Die Fussball-WM 2022 ist etwas in Vergessenheit geraten: Baustelle des Khalifa International Stadium in Doha. Foto: Naseem Zeitoon (Reuters)
Dieser Tage wurde im Wüstensprengel Katar eine historische Tiefsttemperatur gemessen: 1,5 Grad Celsius, die niedrigste Temperatur seit Menschengedenken. Diesem klimatischen Ausreisser, den die Zweifler an der Erderwärmung ebenso bejubeln wie den kalten Januar in der Schweiz, entspricht im Emirat auch die Konjunktur. Sie hat sich in jüngster Zeit derart abgekühlt, dass es in Katar erstmals seit Beginn des Aufstiegs zum weltweiten Wirtschaftsfaktor Entlassungen gibt. Es ist kein Geld mehr vorhanden für zahllose Kongresse über belanglose Themen, nichts mehr für allerlei Verrücktheiten, die Banken sind trocken wie der Wüstensand, und selbst für das Grossprojekt Fussball-WM 2022 wird das Geld nicht mehr mit dem Feuerwehrschlauch ausgegeben. Man kann es auch so sehen: Katar lernt den Umgang mit wirtschaftlicher Vernunft. Das bisherige Überfluss-Paradies wird daran sicher nicht zerbrechen. Es gibt weiterhin Erdöl, und es wird noch sehr lange Erdgas geben.
Zurück zum Fussball: Es sind schon mehr als sechs Jahre vergangen seit dem bizarren Entscheid der Fifa, die WM-Endrunde 2022 in die Wüste zu vergeben. Und es ist ebenfalls sechs Jahre her, seit die Herren des Exekutivkomitees gleich nach der Abstimmung gemerkt haben, dass es Sommer in Katar ziemlich heiss ist. Die Mehrzahl der damaligen Entscheidungsträger ist – aus meist wenig rühmlichen Gründen – nicht mehr dabei, darunter der damalige Präsident Sepp Blatter, der zwar jahrelang mit dem Emir schäkerte, aber nicht für Katar stimmte, und Michel Platini, der als Einziger zugab, dass er den Stimmzettel für Katar einwarf, und dafür auch ausreichend Prügel bezog. Der frühere Spieler Platini war es auch, der sogleich die gloriose Idee aufbrachte, die WM-Endrunde in den Winter zu verlegen.
Bleibt das so? Unter dem aggressiven Polit-Marketing, das gegen Katar (aber nicht etwa gegen das viel repressivere Saudiarabien) seither betrieben wird, und unter der Ankündigung der Massen-Endrunden ab 2026 ist die Datumsfrage in den Hintergrund gerückt.

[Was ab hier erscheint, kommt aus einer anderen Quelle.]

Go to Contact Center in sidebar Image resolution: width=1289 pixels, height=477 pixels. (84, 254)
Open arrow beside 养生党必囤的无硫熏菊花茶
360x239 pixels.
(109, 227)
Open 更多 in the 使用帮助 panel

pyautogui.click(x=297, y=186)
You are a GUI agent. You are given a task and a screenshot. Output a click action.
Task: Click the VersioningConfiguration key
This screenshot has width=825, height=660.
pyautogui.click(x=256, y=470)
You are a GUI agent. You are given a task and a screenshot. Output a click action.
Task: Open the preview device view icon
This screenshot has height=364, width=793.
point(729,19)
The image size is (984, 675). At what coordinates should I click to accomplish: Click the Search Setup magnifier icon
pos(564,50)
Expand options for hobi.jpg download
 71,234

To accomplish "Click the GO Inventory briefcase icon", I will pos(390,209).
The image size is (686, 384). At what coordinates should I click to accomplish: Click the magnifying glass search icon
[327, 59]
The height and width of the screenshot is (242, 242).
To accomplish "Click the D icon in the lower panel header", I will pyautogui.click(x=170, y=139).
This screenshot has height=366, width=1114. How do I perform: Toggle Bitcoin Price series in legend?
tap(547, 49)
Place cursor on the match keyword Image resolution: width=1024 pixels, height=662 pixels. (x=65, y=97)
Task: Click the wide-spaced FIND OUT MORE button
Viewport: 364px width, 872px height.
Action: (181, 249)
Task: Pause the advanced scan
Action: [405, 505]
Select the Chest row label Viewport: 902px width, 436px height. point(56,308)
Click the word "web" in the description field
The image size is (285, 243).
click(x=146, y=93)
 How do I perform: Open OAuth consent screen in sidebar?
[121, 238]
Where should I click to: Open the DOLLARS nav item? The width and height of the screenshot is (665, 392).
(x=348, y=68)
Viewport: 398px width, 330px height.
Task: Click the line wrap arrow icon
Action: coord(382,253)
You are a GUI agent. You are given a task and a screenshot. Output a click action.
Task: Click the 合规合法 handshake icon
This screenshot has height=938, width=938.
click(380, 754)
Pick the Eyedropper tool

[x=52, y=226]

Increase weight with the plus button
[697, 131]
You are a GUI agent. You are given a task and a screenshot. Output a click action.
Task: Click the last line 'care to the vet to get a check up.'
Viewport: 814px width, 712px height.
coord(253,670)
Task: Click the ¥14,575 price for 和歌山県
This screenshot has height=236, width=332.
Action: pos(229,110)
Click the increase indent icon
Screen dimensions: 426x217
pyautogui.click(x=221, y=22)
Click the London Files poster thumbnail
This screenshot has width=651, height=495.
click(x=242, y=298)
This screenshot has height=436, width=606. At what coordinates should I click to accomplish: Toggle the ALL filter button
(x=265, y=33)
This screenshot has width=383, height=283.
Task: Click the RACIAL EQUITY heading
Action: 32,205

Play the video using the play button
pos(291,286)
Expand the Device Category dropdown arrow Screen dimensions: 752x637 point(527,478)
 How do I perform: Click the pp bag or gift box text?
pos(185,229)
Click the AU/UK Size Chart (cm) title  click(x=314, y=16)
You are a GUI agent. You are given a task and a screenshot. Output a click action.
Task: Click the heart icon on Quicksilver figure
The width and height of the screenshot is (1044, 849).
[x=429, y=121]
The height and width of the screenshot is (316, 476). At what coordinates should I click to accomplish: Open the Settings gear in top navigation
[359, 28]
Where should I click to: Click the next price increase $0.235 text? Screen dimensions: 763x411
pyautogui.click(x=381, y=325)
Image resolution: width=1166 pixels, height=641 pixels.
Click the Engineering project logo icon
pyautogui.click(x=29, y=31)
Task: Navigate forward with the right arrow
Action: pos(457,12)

Die seinerzeit lautstark lamentierenden Clubs wurden von Sepp Blatter mit einem Zahlungsversprechen von über 200 Millionen Franken besänftigt – der Vereinsverhandler Karl-Heinz Rummenigge nannte dieses Ergebnis konstruktiv.
Das Problem bleibt allerdings ungelöst: Spätestens, wenn die grossen Ligen sich ernsthaft bewusst werden, was ein mehrwöchiger Unterbruch der Meisterschaften im November und Dezember für ein Chaos hervorruft, ist mit Radau zu rechnen. Der Daten-Tsunami ist vorauszusehen, Sponsoren und Fernsehen werden sich einmischen. Der erfolglose Fifa-Präsidentschafskandidat Jérôme Champagne, ein Kenner des Fussballs, hätte im Falle seiner Wahl das Thema sogleich aufgegriffen. Gewählt wurde bekanntlich Gianni Infantino. Er ist in dieser Frage unbelastet. Dennoch sollte er sie aufgreifen. Selbst die Fifa schaut mittlerweile aufs Geld. Mit einer WM im Frühsommer könnte sich Infantino das 200-Millionen-Versprechen seines Vorgängers ersparen. Und einige weitere Probleme dazu.